▸ **SELECTION**
Let $b=\frac{\epsilon v^*}{n} \leq \frac{\epsilon}{n}A \rightarrow nb+a \leq A+\epsilon A$.

Dynamic programming using weight, using the weight table.

Thought process

Connect the problem with a lower bound, and devise and algorithm to connect the original problem to the lower bound. Or reduce the original problem input and devise a problem for the reduced input.

Flows

Directed graph
Source(s) and sink(t) vertices

Properties of flow

$f(e) \geq 0$
conservation constraints: for any $v \neq s,t, \; \sum(in) = \sum(out)$
Value of flow : $s: \sum(out)- \sum(in)$. same for the sink

Maximum low -> min cut(s-t cut)

partition of V into A,B with $s \in A, t \in B$
Capacity of edges $C:E \rightarrow R^+$
Capacity of cut: $||A,B|| = \sum_{v \in A, u \in B} C(v\rightarrow u)$
$\forall e \in E, F(e)\leq C(e)$

Let f be any flow, (A,B) be any st-cut: $v(f) \leq ||A,B||$

The maxflow-mincut theorem: The value of the maximum flow is equal to the minimum st-cut

special case : suppose $\exists f \& (A,B) s.t \; v(f) = ||A,B|| \; v(f) \mbox{ is maximum }, ||A,B|| \mbox{ is minimum}$

Ford-Fulkerson algorithm

As long as there is an open path(augmenting path), add the minimum flow residual of that path to the cut(augment). An edge is split as forward edge $c-f^*$ with backward edge $f^*$.

▸ **RECORDS SUPPLIED**
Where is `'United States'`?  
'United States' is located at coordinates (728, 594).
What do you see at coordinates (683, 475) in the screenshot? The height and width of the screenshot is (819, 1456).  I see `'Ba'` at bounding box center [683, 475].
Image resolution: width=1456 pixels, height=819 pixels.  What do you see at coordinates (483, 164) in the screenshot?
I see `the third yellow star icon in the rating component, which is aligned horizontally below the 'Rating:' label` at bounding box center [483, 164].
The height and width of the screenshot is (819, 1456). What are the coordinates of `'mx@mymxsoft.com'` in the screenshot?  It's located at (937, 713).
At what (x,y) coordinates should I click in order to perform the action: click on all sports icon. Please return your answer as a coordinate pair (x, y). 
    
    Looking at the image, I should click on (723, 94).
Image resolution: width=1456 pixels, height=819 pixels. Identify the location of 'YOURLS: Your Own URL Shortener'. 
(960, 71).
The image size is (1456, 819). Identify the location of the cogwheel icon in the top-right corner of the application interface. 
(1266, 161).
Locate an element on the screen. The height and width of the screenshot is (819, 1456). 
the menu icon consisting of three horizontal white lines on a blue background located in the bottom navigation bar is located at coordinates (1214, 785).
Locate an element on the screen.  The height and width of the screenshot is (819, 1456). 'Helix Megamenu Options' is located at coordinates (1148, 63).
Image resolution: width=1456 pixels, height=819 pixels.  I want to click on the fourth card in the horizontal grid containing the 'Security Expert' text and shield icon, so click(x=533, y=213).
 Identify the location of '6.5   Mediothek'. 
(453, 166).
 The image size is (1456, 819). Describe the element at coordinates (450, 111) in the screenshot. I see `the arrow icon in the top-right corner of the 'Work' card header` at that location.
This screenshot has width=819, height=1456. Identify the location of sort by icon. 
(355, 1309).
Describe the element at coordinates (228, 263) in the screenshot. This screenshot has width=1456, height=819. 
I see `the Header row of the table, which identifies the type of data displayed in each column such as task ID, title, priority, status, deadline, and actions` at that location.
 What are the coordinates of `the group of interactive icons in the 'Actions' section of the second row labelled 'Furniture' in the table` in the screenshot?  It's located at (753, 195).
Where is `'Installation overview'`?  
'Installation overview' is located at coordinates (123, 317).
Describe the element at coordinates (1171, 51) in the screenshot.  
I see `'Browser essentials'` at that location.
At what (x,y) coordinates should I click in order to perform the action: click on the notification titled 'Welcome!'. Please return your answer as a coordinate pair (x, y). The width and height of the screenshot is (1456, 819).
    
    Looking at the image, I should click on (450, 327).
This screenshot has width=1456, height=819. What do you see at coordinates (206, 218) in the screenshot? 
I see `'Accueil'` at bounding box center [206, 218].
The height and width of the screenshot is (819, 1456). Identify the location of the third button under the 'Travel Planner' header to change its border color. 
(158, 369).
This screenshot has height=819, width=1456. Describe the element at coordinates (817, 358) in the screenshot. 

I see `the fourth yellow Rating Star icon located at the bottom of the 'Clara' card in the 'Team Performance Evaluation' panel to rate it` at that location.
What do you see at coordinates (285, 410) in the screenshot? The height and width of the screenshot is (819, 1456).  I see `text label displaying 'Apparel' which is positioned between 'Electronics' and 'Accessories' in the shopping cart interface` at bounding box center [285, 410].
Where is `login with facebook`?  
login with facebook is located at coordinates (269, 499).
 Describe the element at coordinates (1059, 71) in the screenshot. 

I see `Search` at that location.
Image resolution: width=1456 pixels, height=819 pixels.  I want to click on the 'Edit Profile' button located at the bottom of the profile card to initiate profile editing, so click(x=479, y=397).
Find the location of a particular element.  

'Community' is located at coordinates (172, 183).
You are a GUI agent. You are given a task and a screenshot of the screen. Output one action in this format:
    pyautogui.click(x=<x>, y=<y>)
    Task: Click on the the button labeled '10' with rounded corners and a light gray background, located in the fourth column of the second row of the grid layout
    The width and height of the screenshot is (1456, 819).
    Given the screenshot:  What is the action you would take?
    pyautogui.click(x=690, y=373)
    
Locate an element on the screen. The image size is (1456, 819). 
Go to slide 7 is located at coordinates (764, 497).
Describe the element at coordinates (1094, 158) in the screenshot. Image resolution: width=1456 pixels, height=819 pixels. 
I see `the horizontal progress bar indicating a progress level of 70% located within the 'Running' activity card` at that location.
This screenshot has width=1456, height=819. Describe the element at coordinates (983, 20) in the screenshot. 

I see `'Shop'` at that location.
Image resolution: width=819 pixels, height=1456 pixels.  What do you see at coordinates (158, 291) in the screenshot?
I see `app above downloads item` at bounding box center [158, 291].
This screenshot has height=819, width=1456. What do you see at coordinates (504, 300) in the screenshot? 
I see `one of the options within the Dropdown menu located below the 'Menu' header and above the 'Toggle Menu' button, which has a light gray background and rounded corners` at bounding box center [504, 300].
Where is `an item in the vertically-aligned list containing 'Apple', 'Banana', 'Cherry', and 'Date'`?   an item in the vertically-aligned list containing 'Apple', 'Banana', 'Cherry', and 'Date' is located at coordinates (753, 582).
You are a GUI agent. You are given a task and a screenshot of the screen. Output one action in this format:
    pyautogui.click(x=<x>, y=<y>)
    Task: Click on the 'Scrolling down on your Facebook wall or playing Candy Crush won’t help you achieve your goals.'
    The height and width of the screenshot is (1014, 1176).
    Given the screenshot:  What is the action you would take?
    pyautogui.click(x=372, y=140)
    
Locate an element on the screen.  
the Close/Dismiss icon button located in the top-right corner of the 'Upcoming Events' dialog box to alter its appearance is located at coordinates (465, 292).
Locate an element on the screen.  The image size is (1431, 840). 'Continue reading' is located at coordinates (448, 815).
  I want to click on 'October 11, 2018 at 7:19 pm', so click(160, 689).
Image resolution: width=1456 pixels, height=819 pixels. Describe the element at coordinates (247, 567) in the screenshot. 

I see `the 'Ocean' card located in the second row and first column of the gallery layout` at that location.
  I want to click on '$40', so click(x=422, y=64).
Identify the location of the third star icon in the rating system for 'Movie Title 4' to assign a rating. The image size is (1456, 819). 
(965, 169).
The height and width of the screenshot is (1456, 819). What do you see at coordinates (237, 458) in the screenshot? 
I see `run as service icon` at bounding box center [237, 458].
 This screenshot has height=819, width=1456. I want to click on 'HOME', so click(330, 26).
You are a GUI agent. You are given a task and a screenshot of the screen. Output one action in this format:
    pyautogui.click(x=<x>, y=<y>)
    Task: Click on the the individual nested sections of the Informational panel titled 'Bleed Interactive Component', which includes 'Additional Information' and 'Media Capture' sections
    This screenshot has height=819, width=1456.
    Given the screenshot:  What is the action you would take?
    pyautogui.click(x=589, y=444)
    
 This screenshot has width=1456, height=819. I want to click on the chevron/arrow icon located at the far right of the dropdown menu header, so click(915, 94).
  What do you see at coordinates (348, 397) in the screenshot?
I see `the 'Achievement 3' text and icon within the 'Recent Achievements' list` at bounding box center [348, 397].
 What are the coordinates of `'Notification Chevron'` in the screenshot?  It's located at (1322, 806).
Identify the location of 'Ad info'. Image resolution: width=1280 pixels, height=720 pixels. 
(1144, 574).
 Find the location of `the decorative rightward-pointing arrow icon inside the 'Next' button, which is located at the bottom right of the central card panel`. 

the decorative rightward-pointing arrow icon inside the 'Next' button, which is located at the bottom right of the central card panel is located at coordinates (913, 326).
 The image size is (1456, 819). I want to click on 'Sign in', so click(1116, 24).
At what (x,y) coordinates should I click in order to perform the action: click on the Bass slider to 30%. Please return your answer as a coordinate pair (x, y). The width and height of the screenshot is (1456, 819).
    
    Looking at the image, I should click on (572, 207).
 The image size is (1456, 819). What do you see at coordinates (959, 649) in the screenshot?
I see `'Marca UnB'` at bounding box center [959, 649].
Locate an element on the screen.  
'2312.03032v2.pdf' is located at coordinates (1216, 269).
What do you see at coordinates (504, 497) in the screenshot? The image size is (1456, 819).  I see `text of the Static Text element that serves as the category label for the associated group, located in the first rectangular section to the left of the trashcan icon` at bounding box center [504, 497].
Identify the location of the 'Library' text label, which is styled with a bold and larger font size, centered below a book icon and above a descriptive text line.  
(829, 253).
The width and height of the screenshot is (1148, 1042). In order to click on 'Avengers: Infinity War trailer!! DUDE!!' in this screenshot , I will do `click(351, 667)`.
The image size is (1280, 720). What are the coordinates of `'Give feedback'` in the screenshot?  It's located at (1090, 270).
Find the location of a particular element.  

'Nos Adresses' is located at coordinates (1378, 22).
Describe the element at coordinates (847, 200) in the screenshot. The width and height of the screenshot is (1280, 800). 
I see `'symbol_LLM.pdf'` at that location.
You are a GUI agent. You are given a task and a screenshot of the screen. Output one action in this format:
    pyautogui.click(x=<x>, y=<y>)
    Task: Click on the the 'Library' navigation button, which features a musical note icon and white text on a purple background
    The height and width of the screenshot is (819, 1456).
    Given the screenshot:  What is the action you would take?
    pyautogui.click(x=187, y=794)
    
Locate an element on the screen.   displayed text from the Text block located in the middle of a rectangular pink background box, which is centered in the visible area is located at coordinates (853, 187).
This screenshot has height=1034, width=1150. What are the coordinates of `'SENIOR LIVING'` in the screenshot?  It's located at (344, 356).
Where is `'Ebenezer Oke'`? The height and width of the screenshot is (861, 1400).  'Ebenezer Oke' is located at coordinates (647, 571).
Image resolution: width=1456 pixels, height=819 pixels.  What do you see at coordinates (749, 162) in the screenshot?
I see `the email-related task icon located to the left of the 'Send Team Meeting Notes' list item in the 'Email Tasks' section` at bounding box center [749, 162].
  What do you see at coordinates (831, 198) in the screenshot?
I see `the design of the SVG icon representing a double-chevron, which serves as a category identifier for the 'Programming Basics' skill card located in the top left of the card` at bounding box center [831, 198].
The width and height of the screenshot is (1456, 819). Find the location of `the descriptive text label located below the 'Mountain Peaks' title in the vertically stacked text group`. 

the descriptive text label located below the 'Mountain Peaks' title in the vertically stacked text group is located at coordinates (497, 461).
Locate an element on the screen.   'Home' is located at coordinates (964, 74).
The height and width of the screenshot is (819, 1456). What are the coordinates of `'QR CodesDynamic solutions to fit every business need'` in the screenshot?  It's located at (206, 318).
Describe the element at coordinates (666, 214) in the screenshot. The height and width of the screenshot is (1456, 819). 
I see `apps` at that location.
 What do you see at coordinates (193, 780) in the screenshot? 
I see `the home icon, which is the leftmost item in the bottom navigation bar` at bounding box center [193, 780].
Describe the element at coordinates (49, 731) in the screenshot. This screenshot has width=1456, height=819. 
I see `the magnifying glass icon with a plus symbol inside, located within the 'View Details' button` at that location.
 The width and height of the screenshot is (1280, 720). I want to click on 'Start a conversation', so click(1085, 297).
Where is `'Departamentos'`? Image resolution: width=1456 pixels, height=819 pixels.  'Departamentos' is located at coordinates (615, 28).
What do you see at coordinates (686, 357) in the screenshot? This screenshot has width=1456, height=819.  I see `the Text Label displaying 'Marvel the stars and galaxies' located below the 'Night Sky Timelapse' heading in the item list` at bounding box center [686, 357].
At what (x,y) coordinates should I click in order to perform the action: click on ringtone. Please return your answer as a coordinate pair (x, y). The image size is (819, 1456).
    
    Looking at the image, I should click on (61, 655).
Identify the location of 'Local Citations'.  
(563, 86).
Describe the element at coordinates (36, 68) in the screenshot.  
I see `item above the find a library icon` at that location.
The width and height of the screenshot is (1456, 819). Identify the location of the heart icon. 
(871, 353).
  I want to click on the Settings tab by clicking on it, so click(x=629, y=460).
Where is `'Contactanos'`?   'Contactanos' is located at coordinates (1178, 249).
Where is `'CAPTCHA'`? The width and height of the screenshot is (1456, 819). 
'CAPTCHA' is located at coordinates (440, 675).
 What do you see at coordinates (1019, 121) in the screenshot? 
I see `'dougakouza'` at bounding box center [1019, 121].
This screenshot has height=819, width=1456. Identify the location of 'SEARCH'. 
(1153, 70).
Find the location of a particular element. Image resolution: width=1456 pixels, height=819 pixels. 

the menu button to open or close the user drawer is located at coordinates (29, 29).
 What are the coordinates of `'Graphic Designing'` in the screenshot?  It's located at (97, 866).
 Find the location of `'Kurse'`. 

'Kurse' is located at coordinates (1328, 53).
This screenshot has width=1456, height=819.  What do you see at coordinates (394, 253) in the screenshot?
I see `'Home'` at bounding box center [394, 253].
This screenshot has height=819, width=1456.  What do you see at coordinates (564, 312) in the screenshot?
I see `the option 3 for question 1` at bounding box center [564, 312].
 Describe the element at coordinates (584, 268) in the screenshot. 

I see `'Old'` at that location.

▸ **TASK GOAL**
Transcribe the stretch of the algorithms notes from "Ford-Fulkerson algorithm" through "backward edge $f^*$.".

▸ **PROBLEM SOLUTION**
Ford-Fulkerson algorithm

As long as there is an open path(augmenting path), add the minimum flow residual of that path to the cut(augment). An edge is split as forward edge $c-f^*$ with backward edge $f^*$.